Marko Ćosić

Personal information
- Date of birth: 2 March 1994 (age 31)
- Place of birth: Zagreb, Croatia
- Height: 1.91 m (6 ft 3 in)
- Position(s): Centre back

Team information
- Current team: Inker Zaprešić
- Number: 4

Youth career
- 2002–2013: Inter Zaprešić

Senior career*
- Years: Team / Apps / (Gls)
- 2011–2016: Inter Zaprešić / 74 / (3)
- 2016–2017: Hajduk Split / 16 / (3)
- 2017: → Inter Zaprešić (loan) / 2 / (0)
- 2017–2018: Haugesund / 8 / (0)
- 2019–2020: Rudar Velenje / 25 / (1)
- 2020–2021: Hapoel Afula / 14 / (1)
- 2021–2021: Rudeš / 0 / (0)
- 2021: Hrvatski Dragovoljac / 13 / (0)
- 2022-2023: Gżira United / 39 / (0)
- 2023-: Inker Zaprešić / 2 / (0)

International career
- 2008: Croatia U14 / 2 / (0)
- 2009: Croatia U15 / 1 / (0)
- 2009: Croatia U16 / 2 / (0)

= Marko Ćosić =

Croatian footballer

Marko Ćosić (born 2 March 1994) is a Croatian footballer who plays as a defender for Croatian side Inker Zaprešić.

==Club career==
Born in Zagreb, Ćosić came through the youth ranks and started his professional career at NK Inter Zaprešić. A former youth international, he made his first-team and Prva HNL debut on 23 July 2011 in a 2–0 away loss to GNK Dinamo Zagreb, coming in the 77th minute for Stjepan Babić. Nevertheless, he continued on playing for the U-19 team, featuring only sporadically, until the club's relegation to the Druga HNL in the summer of 2013 when he became a first-team regular. His team achieved promotion after two seasons, and during the following 2015–16 Prva HNL season Ćosić was the team captain.

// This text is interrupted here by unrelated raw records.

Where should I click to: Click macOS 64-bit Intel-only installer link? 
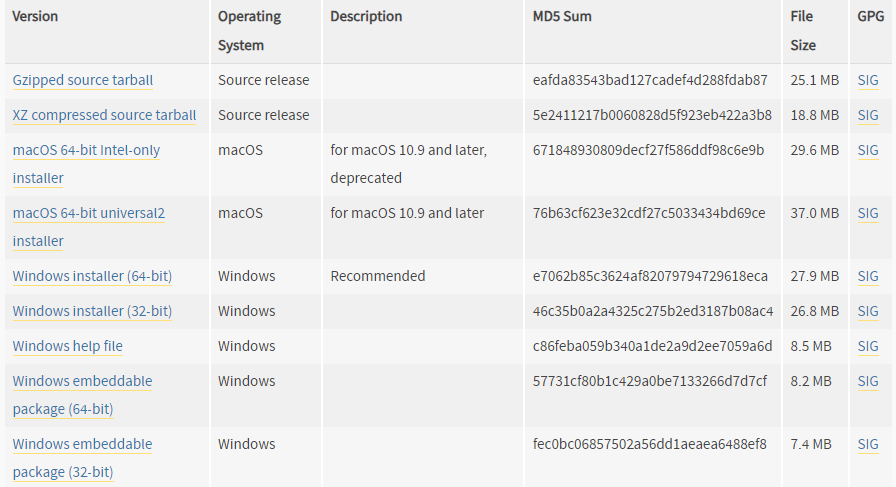point(86,164)
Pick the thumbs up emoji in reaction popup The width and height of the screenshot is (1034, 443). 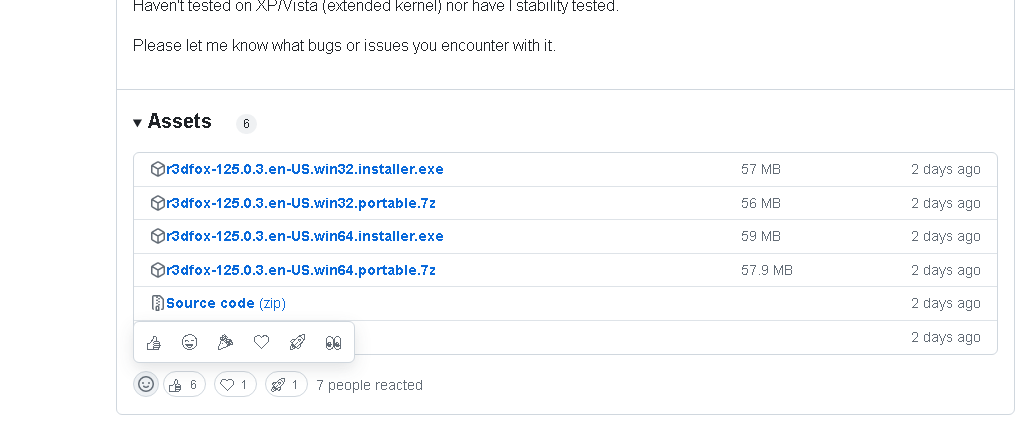click(154, 342)
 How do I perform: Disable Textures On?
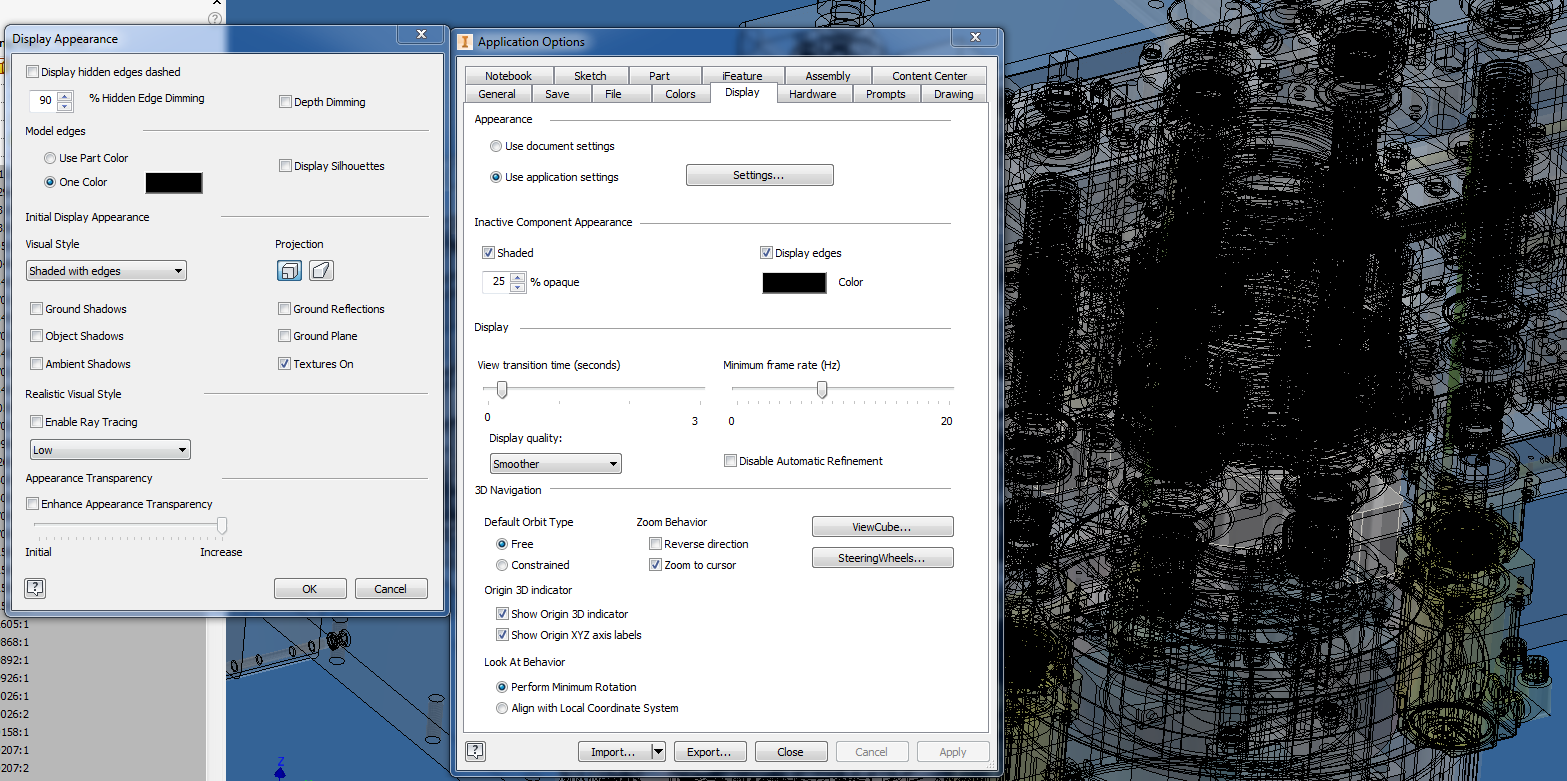coord(284,363)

On 16 June 2016, Ćosić made a transfer to Hajduk Split for an undisclosed fee. Ćosić picked the number 44 kit. Ćosić made his Hajduk debut in a 2–2 away draw against CSMS Iași in the second round of 2016–17 UEFA Europa League qualifying, playing the full 90 minutes. Ćosić scored his first Hajduk goal in the 3rd round of 2016–17 UEFA Europa League qualifying, scoring the first in a 3–0 win over FC Oleksandriya at CSC Nika Stadium.

Ćosić signed with Slovenian PrvaLiga club NK Rudar Velenje on 23 January 2019 until June 2020.